Dry Brushing | Using a soft brush, brush your body (prior to showering) using upwards strokes (always towards the heart). Start by brushing the torso & back, then bum & thighs, lower legs & feet, upper arms, forearms & hands, then down the sides of the neck. This stimulates circulation and the lymphatic system. Finish by hopping in the shower and doing your regularly scheduled shower-y stuff.
Foot Soak | Fill a large bowl with warm water (respect your heat tolerance, listen to your body). Add a teaspoon of sea salt, and a teaspoon of baking soda. Take your shoes off and luxuriate in the warm water until it cools. Dry your feet carefully, slather on some foot balm or coconut oil, and put on some fluffy socks. This feels so good after a long day of standing on your feet.
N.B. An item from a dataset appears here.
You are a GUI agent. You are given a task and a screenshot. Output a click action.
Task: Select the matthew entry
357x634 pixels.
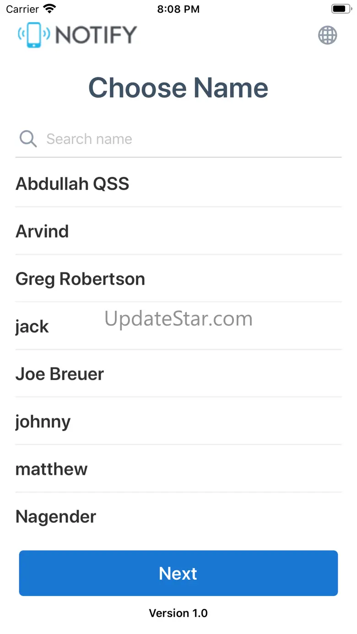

Hair Oil | Apply a dime-to-quarter sized amount of oil to damp hair. Massage into scalp and wrap hair in a turban (again, it’s oil so use a towel you’re not totally in love with). Leave on overnight, or rinse off with lots of shampoo after 1-2 hours. Hair tends to dry out with sun exposure, so autumn is an ideal time to nourish and replenish your hair. This is my favorite hair oil ever.
Post-Sun Repair | Antioxidants are essential at the end of summer, both internally and externally. Matcha tea is a fantastic drink. Mixing some matcha powder into a clay mask is a brilliant topical treatment. My favorite antioxidant treatments are La Vie En Rose Balm & Photovoltaic Oilserum. My favorite antioxidant food = prunes. If you don’t like prunes, you probably haven’t had prunes soaked in Armagnac. Swoon.
Nourishing Overnight Infusion | My favorite fall beverage. Put a handful of your favorite dried herbs (I like a blend of tulsi, nettle, lemon balm, rose petals, and spearmint) in a french press, then fill it with filtered water. Stash this in the fridge overnight, and press to strain in the morning. Some herbs aren’t meant to be taken indefinitely, so please research the long-term safety of any plant before embarking on this journey.